Table 2 PERC crystalline silicon solar cell electrical properties and tensile data

Therefore, compared with the comparative examples, the conversion efficiency (Eta) of the examples 1 to 5 of the disclosure is improved, which is reflected in VOC and obvious Rsh; the tensile force and the oven tensile force are both greater than 5N to meet the requirements; meanwhile, as can be seen from fig. 1 to 6, the blackening degree of the back electrode position is obviously improved compared with the comparative example, and the corrosion of the back passivation layer can be reduced by the glass powder provided by the invention.

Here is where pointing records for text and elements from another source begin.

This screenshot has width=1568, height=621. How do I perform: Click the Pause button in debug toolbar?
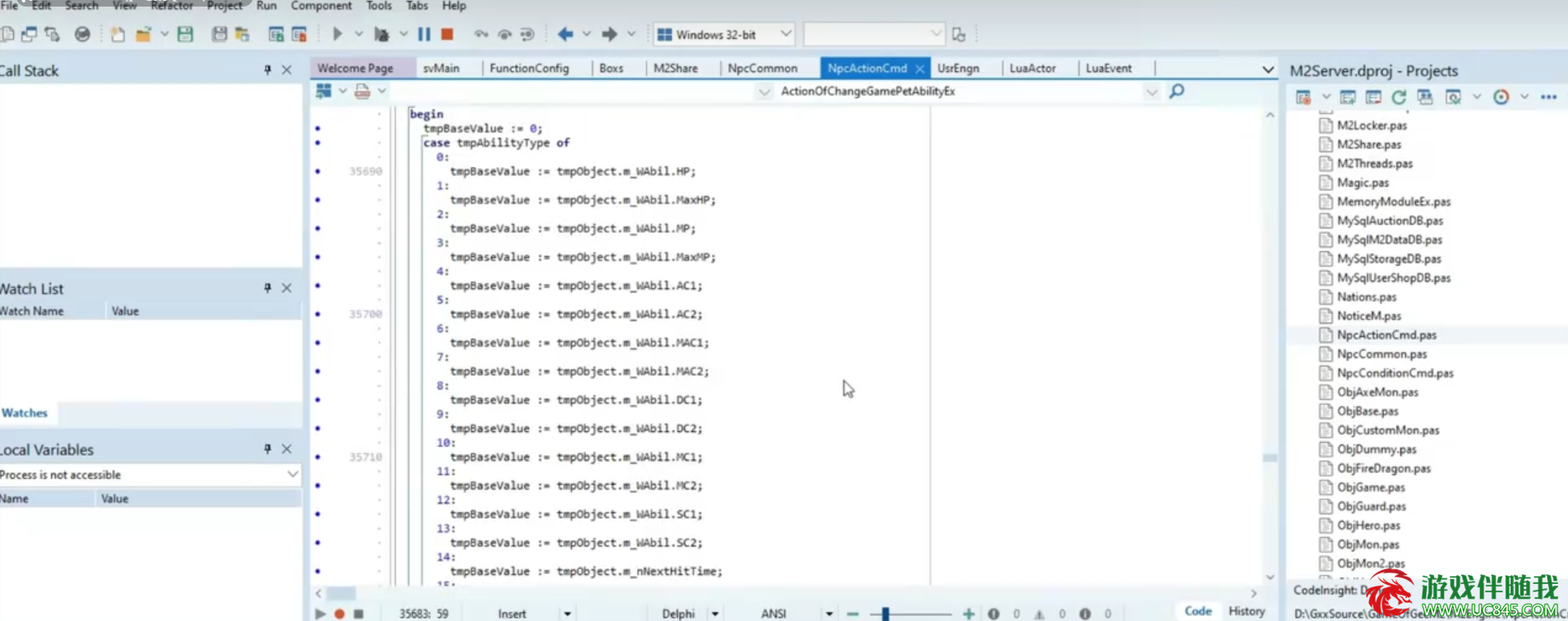tap(424, 34)
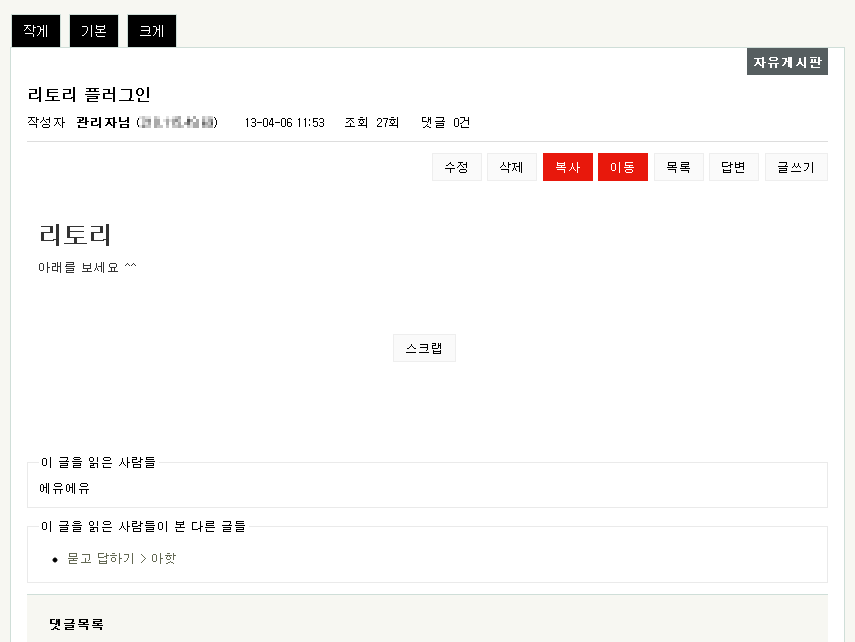
Task: Click the 스크랩 button
Action: click(x=424, y=348)
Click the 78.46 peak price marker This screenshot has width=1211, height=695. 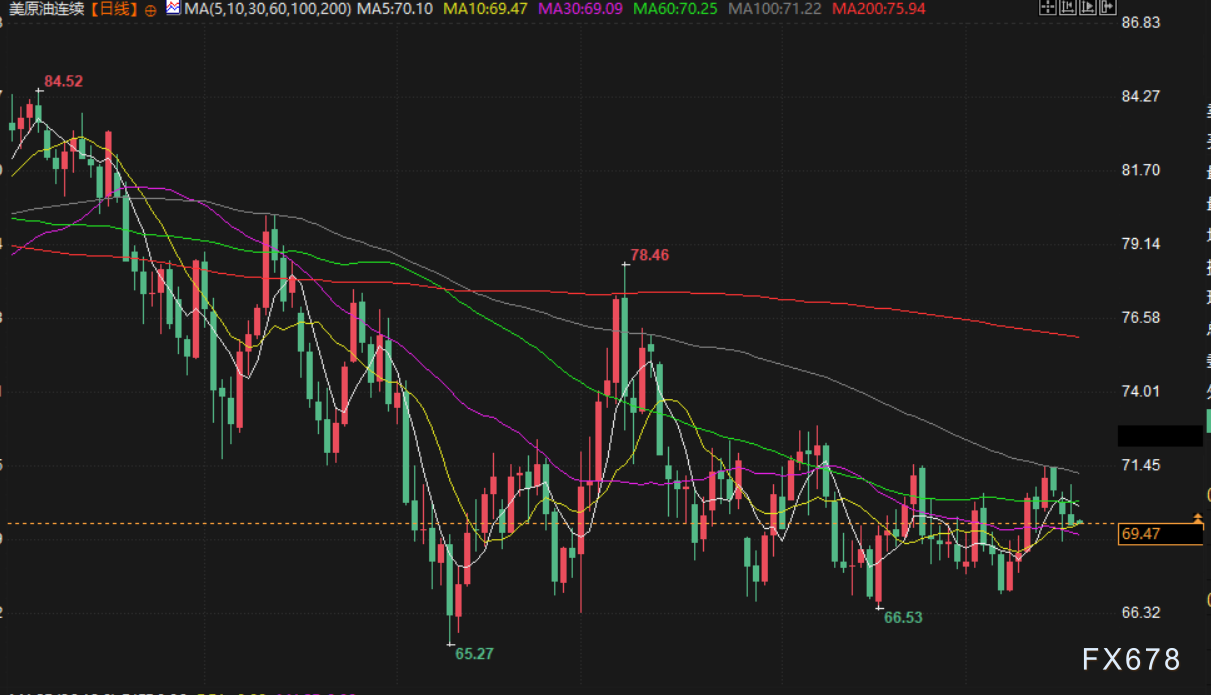650,255
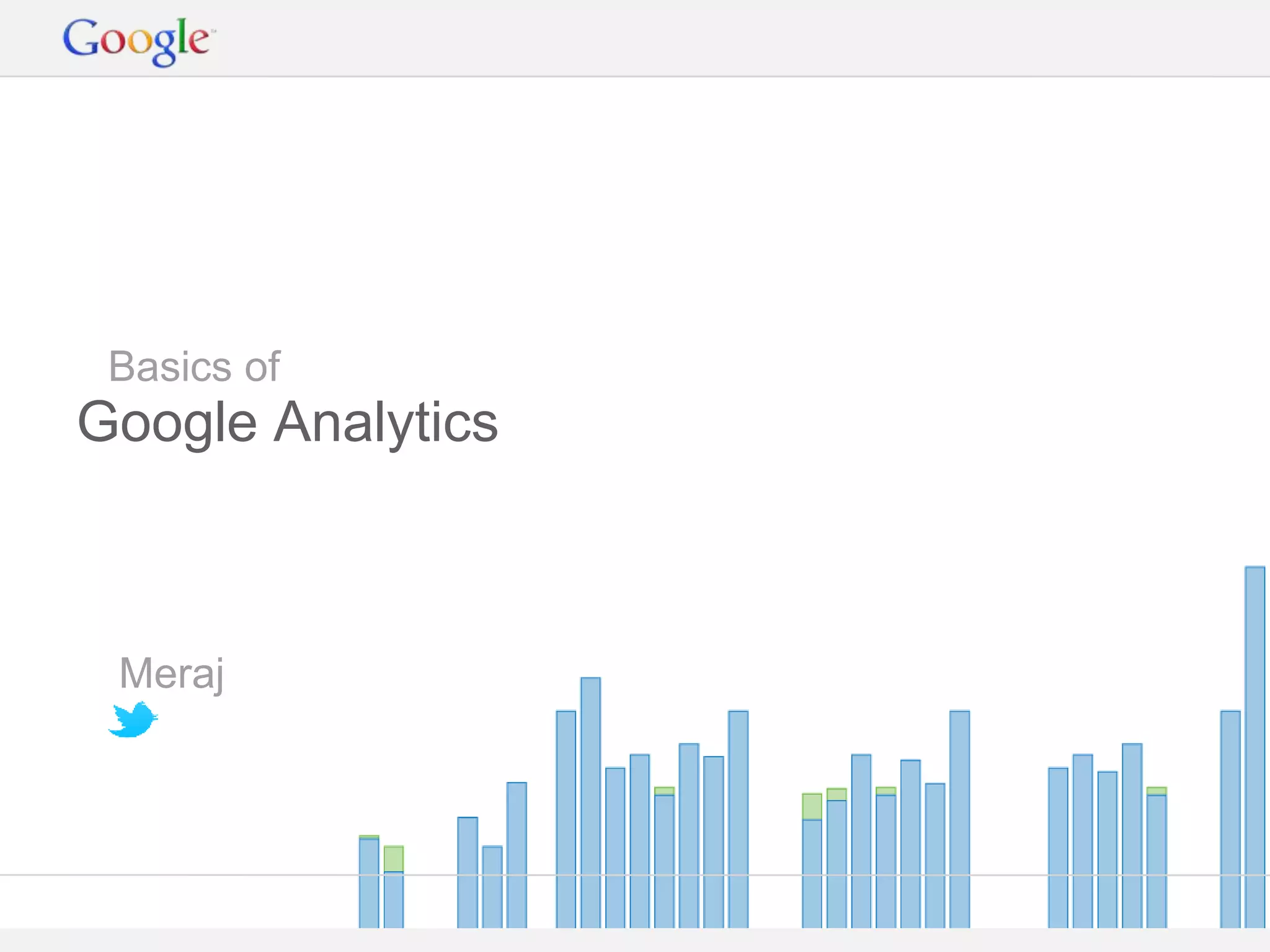Click the large green cap on the third cluster's first bar
The height and width of the screenshot is (952, 1270).
point(812,806)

In the description herein, reference to the description of the terms "one embodiment/mode," "some embodiments/modes," "example," "specific example," or "some examples," etc., means that a particular feature, structure, material, or characteristic described in connection with the embodiment/mode or example is included in at least one embodiment/mode or example of the application. In this specification, the schematic representations of the terms used above are not necessarily intended to be the same embodiment/mode or example. Furthermore, the particular features, structures, materials, or characteristics described may be combined in any suitable manner in any one or more embodiments/modes or examples. Furthermore, the various embodiments/aspects or examples and features of the various embodiments/aspects or examples described in this specification can be combined and combined by one skilled in the art without conflicting therewith.

It will be understood by those skilled in the art that the foregoing embodiments are merely for clarity of illustration of the disclosure and are not intended to limit the scope of the disclosure. Other variations or modifications may occur to those skilled in the art, based on the foregoing disclosure, and are still within the scope of the present disclosure.